Verify the connection through proxy

  1. After the proxy cluster is created, use SSH to connect to its master node from Cloud Shell:

    gcloud compute ssh --zone ${ZONE} ${PROXY_CLUSTER}-m
    
  2. From the terminal of the proxy cluster's master node, run the following query:

    beeline -u "jdbc:hive2://localhost:8443/;\
    ssl=true;sslTrustStore=/usr/lib/knox/data/security/keystores/gateway-client.jks;trustStorePassword=secret;\
    transportMode=http;httpPath=gateway/hive-us-transactions/hive"\
      -e "SELECT SubmissionDate, TransactionType FROM transactions LIMIT 10;"\
      -n admin -p admin-password
    

This command has the following properties:

  • The beeline command uses localhost instead of the DNS internal name because the certificate that you generated when you configured Apache Knox specifies localhost as the host name.
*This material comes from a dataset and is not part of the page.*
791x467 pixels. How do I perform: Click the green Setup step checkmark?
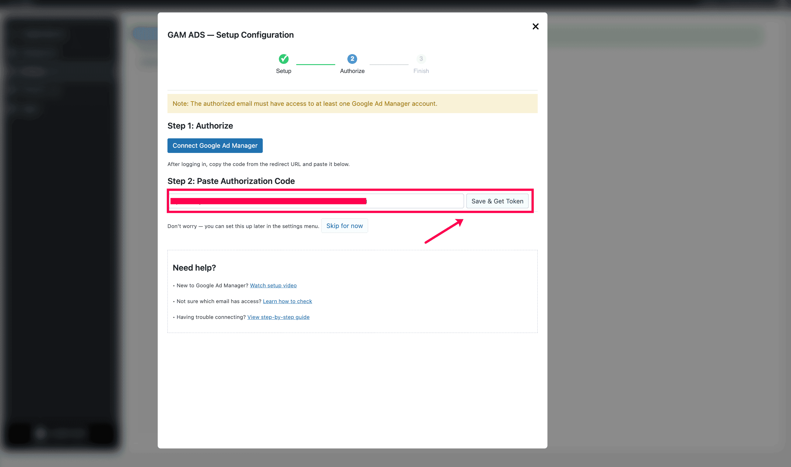284,59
If you are using your own DNS name or certificate, use the corresponding host name.
  • The port is 8443, which corresponds to the Apache Knox default SSL port.
  • The line that begins ssl=true enables SSL and provides the path and password for the SSL Trust Store to be used by client applications such as Beeline.
  • The transportMode line indicates that the request should be sent over HTTP and provides the path for the HiveServer2 service. The path is composed of the keyword gateway, the topology name that you defined in a previous section, and the service name configured in the same topology, in this case hive.
  • The -e parameter provides the query to run on Hive. If you omit this parameter, you open an interactive session in the Beeline command-line tool.
  • The -n parameter provides a user identity and password. In this step, you are using the default Hive admin user. In the next sections, you create an analyst user identity and set up credentials and authorization policies for this user.

Add a user to the authentication store

By default, Apache Knox includes an authentication provider that is based on Apache Shiro. This authentication provider is configured with BASIC authentication against an ApacheDS LDAP store. In this section, you add a sample data analyst user identity sara to the authentication store.

  1. From the terminal in the proxy's master node, install the LDAP utilities:

    sudo apt-get install ldap-utils
    
  2. Create an LDAP Data Interchange Format (LDIF) file for the new user sara:

    export USER_ID=sara
    
    printf '%s\n'\
      "# entry for user ${USER_ID}"\
      "dn: uid=${USER_ID},ou=people,dc=hadoop,dc=apache,dc=org"\
      "objectclass:top"\
      "objectclass:person"\
      "objectclass:organizationalPerson"\
      "objectclass:inetOrgPerson"\
      "cn: ${USER_ID}"\
      "sn: ${USER_ID}"\
      "uid: ${USER_ID}"\
      "userPassword:${USER_ID}-password"\
    > new-user.ldif
    
  3. Add the user ID to the LDAP directory:

    ldapadd -f new-user.ldif \
      -D 'uid=admin,ou=people,dc=hadoop,dc=apache,dc=org' \
      -w 'admin-password' \
      -H ldap://localhost:33389
    

    The -D parameter specifies the distinguished name (DN) to bind when the user that is represented byldapadd accesses the directory. The DN must be a user identity that is already in the directory, in this case the user admin.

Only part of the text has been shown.